- [Цитируемый текст]
Можно сказать, что это вопрос об увязывании итераций того, что происходит вне-смысла, в теле, с этикой. Медиация между ними происходит через установление ставки наслаждения, которую Достоевский вводит через всю свою конструкцию преступности, выстроенную вокруг отцеубийства. Слово «ставка» отсылает к игромании Достоевского, о которой также пишет Фрейд. Здесь уместно ввести лакановское понятие «объекта а», о котором Лакан говорит также как о ставке наслаждения, комментируя в Семинаре XVI пари Паскаля4 (где Паскаль предлагает делать ставки в споре о Боге, чем-то напоминая героев Достоевского). Ставка наслаждения, например в форме преступного наслаждения, – то, что интерпретирует бессмыслицу происходящего с телом.
Но Достоевский в своем романе не только вводит эту бессмыслицу в ткань игры смыслов, не только ориентирует смыслы вокруг преступной ставки наслаждения, но и дает место вторжению телесного реального в ткань романа – по ту сторону всех этих кажимостей. После смерти старца Зосимы, вопреки всем ожиданиям чудесного превращения его тела в мощи, труп его поразительно быстро испустил «смрадный дух» – «старец провонял». Можно ли назвать это точкой иронии Достоевского – иронии, направленной против Другого? Иронии, то и дело ощутимой в интонации романа – в том числе по отношению к читателю.
Сон Дмитрия Карамазова отмечает поворот в его моральном состоянии в ходе суда, где его среди прочего обвиняют в отцеубийстве: по пробуждении он испытывает «небывалое в нем умиление», воплощающееся в благодарности за жест сострадания к нему, подсудимому, со стороны неизвестного, подложившего ему подушку под голову (что можно прочесть как отзвук пресловутой симпатии Достоевского к преступнику), и с готовностью отдает себя в распоряжение закона. Всё это происходит под знаком любви, в призыве к которой сон находит разрешение: в конце сновидения Дмитрий слышит слова, обещающие бесконечность любви женской, любви Грушеньки.

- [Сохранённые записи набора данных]
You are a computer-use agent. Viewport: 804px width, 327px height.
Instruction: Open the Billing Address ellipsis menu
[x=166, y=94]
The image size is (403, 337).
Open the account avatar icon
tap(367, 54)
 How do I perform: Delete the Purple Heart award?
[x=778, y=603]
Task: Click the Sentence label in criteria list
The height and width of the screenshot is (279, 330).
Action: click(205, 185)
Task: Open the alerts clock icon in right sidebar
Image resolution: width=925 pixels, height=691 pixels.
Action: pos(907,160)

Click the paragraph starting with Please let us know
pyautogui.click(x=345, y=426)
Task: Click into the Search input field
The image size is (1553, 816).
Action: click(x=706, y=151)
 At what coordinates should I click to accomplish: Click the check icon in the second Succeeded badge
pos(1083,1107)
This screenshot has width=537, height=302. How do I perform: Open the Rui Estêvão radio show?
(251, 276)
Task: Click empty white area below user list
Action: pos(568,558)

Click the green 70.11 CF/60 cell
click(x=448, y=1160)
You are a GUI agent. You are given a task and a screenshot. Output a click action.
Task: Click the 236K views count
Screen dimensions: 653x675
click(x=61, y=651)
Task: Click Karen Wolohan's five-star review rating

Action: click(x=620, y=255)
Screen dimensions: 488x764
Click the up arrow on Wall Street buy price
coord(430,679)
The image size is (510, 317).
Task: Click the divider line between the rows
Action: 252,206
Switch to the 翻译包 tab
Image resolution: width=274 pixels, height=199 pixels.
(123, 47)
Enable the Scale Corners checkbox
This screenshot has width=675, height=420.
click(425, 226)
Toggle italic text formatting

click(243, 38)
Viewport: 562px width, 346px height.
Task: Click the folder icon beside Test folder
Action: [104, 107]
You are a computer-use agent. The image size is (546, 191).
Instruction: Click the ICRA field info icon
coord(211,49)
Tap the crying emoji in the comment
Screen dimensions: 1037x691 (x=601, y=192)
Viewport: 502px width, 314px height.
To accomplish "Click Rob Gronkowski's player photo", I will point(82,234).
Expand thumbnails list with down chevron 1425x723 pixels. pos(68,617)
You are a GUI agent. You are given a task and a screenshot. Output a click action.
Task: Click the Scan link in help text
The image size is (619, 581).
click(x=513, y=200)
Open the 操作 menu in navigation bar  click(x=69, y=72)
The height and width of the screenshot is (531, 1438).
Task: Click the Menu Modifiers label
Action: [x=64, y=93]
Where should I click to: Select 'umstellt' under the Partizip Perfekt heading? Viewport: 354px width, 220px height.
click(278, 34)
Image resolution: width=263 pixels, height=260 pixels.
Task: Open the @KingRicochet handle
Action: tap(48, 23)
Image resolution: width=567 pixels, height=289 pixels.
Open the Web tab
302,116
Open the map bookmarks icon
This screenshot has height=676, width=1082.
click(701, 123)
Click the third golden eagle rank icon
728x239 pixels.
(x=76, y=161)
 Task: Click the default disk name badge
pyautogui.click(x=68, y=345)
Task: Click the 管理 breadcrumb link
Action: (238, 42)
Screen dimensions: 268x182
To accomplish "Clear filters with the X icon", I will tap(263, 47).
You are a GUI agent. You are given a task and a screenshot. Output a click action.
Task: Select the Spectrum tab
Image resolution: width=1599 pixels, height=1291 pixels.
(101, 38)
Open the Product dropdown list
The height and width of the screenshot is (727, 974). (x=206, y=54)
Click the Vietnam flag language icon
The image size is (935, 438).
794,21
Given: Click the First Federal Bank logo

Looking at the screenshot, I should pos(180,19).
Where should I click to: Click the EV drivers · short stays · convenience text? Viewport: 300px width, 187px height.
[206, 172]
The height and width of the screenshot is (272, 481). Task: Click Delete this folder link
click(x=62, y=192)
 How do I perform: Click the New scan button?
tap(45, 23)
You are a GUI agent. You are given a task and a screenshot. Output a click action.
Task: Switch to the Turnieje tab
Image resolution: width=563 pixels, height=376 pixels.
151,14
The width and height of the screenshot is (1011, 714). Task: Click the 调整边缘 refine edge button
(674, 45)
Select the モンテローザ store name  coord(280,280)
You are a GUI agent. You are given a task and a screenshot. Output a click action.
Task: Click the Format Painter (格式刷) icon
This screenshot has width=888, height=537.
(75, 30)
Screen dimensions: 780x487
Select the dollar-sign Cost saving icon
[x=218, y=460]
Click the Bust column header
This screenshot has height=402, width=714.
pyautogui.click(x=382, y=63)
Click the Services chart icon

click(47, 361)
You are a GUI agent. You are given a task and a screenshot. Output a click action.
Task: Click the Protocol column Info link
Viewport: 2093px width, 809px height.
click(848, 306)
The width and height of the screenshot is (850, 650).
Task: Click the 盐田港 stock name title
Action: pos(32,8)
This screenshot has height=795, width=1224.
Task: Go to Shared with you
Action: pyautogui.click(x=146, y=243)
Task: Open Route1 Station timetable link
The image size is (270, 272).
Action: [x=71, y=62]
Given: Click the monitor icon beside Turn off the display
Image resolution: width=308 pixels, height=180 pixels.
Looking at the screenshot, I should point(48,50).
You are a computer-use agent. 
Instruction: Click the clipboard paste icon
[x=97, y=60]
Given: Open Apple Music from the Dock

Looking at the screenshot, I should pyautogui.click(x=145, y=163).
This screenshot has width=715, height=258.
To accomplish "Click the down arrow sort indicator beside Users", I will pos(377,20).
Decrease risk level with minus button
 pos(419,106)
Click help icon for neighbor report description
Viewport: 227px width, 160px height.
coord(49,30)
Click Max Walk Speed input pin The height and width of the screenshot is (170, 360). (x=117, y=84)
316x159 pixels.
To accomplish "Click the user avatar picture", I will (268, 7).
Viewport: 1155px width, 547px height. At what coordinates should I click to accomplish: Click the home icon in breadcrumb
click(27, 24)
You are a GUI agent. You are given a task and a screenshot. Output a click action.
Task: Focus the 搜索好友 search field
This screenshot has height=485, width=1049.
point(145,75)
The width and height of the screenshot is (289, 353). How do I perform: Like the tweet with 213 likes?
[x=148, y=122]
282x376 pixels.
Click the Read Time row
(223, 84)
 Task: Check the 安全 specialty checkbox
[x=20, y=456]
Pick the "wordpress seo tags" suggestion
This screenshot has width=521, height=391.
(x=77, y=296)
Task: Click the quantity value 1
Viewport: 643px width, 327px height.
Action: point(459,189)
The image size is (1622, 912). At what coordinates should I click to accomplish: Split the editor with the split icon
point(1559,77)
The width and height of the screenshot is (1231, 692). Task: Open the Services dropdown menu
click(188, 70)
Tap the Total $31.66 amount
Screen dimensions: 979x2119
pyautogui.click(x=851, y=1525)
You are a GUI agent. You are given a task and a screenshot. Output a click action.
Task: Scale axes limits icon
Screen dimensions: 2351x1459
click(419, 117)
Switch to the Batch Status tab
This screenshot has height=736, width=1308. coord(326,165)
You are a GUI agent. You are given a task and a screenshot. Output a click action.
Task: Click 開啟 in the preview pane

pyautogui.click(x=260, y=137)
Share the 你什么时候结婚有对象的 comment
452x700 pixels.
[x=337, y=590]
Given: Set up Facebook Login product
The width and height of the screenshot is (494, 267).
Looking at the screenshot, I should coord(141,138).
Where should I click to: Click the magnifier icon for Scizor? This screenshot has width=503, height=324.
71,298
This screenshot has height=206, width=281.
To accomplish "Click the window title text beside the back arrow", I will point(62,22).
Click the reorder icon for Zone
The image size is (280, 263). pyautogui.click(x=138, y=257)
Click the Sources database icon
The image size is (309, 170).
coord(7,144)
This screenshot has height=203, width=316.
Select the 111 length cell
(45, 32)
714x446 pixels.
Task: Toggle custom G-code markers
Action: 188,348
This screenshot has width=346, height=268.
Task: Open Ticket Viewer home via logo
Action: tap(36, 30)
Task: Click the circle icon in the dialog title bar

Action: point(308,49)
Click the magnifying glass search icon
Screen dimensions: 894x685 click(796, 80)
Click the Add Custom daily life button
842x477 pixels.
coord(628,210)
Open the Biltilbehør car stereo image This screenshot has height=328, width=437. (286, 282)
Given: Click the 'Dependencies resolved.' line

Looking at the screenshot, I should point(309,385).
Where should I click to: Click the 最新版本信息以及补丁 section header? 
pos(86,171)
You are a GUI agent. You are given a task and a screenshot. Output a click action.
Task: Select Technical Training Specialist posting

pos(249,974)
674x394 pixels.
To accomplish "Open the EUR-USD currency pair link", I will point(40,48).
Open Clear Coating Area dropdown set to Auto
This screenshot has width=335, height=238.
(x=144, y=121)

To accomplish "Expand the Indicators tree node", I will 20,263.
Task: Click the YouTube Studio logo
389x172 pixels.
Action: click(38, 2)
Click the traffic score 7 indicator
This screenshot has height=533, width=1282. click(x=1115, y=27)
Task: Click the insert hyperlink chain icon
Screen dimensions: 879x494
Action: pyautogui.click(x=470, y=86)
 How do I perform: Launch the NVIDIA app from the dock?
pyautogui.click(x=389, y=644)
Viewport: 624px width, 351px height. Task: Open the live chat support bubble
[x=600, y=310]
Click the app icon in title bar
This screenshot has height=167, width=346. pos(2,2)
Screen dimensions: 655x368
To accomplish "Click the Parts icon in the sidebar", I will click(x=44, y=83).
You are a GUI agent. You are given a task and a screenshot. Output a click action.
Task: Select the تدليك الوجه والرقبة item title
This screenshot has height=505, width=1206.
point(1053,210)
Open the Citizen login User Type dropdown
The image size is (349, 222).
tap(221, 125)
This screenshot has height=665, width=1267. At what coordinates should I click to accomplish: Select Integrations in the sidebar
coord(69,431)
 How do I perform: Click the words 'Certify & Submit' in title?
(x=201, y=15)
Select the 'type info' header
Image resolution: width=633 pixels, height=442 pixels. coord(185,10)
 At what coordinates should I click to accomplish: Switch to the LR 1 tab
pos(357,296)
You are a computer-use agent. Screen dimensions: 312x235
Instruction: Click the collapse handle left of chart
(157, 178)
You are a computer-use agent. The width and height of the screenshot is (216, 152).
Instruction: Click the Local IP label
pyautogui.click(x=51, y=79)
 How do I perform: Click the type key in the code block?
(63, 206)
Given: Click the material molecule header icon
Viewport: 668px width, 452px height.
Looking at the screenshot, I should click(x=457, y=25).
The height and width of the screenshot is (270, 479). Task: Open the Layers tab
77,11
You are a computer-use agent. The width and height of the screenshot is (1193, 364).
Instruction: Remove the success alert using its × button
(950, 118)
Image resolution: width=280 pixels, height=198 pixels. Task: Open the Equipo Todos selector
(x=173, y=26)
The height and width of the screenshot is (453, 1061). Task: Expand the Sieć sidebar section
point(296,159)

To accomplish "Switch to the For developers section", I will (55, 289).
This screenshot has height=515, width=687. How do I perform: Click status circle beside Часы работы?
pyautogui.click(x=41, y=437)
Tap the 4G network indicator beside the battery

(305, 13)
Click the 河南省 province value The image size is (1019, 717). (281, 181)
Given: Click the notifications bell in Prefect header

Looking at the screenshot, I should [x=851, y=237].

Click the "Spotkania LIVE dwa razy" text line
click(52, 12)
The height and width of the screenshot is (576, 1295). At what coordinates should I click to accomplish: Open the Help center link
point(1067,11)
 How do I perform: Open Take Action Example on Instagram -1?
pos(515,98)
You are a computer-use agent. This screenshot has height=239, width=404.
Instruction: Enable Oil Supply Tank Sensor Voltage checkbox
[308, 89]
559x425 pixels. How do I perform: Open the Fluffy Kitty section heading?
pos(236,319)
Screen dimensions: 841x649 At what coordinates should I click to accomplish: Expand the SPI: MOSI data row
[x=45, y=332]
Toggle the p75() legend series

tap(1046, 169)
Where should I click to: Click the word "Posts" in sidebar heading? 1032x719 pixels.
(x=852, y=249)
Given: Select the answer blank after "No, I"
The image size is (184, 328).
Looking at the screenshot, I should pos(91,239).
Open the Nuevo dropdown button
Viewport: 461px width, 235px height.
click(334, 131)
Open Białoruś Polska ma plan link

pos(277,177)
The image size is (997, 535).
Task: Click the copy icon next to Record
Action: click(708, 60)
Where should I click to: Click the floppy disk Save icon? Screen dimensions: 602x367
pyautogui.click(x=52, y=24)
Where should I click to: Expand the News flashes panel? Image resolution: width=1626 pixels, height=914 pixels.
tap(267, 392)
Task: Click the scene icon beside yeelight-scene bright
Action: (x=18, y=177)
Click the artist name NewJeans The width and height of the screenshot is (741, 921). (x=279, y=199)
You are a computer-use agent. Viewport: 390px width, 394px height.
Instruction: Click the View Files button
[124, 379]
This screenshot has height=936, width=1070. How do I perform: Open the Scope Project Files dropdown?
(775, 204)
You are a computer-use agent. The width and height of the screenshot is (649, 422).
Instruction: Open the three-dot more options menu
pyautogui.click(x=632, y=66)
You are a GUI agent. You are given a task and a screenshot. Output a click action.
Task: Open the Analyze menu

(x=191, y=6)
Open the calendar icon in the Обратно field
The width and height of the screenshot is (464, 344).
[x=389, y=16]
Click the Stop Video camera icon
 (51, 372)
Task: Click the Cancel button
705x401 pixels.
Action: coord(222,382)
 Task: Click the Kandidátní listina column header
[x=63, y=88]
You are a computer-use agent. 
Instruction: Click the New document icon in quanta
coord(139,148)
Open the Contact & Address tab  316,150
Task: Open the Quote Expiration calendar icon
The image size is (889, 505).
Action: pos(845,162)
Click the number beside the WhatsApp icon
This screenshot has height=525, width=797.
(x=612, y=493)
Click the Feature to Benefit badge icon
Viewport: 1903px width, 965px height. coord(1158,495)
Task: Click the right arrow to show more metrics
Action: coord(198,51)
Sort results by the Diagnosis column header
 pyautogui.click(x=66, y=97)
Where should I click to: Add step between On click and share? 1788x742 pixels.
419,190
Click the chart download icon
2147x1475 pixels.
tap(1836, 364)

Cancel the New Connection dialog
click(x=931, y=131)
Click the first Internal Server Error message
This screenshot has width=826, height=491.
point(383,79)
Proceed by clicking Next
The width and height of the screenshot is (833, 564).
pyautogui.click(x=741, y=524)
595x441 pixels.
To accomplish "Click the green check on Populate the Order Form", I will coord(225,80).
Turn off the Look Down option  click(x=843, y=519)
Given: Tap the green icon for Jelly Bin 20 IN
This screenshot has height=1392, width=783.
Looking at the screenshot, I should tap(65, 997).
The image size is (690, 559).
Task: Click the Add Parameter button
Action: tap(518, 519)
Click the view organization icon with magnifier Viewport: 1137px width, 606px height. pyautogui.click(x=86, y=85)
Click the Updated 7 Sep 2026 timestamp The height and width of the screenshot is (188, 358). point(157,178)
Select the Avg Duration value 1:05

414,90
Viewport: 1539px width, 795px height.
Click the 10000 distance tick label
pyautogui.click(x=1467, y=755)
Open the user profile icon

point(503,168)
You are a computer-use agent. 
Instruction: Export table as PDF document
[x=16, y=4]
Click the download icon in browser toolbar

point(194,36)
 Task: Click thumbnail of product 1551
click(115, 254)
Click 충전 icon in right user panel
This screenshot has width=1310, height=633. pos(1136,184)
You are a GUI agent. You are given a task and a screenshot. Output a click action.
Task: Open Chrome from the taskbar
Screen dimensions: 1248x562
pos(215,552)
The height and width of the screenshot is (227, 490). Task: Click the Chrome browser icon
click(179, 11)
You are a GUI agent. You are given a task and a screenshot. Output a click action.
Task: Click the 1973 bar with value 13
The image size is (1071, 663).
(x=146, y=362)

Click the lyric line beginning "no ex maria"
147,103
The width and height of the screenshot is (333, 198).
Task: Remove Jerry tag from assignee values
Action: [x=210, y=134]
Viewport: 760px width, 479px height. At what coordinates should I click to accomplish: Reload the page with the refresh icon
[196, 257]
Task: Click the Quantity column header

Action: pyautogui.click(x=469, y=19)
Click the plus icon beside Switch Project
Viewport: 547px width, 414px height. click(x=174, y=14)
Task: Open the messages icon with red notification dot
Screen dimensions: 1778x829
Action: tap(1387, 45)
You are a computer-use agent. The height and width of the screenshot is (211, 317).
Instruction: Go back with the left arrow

- [Короткая задача 1]
Ответьте по тексту о Достоевском на три вопроса:
(a) К чему отсылает слово «ставка»?
(b) Что произошло с трупом старца Зосимы после его смерти?
(c) Какие слова слышит Дмитрий в конце сновидения?
- [Короткая задача 2]
Выпишите из текста о Достоевском всех людей и персонажей, которые названы в нём по имени.
- [Короткая задача 3]
Продолжите текст о Достоевском, начав сразу после его последнего предложения.

- [Ответ к задаче 1]
(a) К игромании Достоевского, о которой также пишет Фрейд.
(b) Вопреки ожиданиям, что тело чудесно превратится в мощи, труп поразительно быстро испустил «смрадный дух»: «старец провонял».
(c) Слова, обещающие бесконечность любви женской, любви Грушеньки.

- [Ответ к задаче 2]
Достоевский, Фрейд, Лакан, Паскаль, старец Зосима, Дмитрий Карамазов, Грушенька.

- [Ответ к задаче 3]
Содержательно сновидение Дмитрия выстроено как напряженное вопрошание, настойчивый поиск смысла вокруг точки бессмыслицы, обозначенной фразой «дитё плачет», – фразой, где фигурирует особое означающее «дитё» (а не «дитя»). И в сновидении Дмитрия это место бессмыслицы занимает место причины – он многократно варьирует вопрос «почему» о несовершенстве мира вокруг центрального пункта «дитё плачет». В детском плаче и в иссохших грудях матери, вокруг которых в сновидении вращается вопрос о причине, сложно не разглядеть аватары объекта а – ставки наслаждения, для Достоевского отмеченной грехом, – но необходимой на пути идеализированной любви.
По ту сторону этих кажимостей Достоевский внимательно описывает метаморфозы телесного состояния Дмитрия как неподвластного ему – от «странного физического бессилия» к ликующему пробуждению от «обморока».
Итак, в сновидении Дмитрия есть три уровня: этическое воздействие, которое это сновидение производит на Дмитрия; содержание сновидения; и телесное изменение, которое переживает Дмитрий вместе со сновидением. Содержание сновидения тут оказывается посредником между тем, что происходит с телом, и этикой, вводя в игру поиск смысла, ориентированный причиной вне-смысла. И снова тут у Достоевского именно ставка греховного наслаждения, ориентируя работу по поиску смысла, интерпретирует бессмыслицу происходящего в теле, увязывая ее с этикой; в сердцевине отцовской функции обнаруживается скрепление объекта а и означающего5.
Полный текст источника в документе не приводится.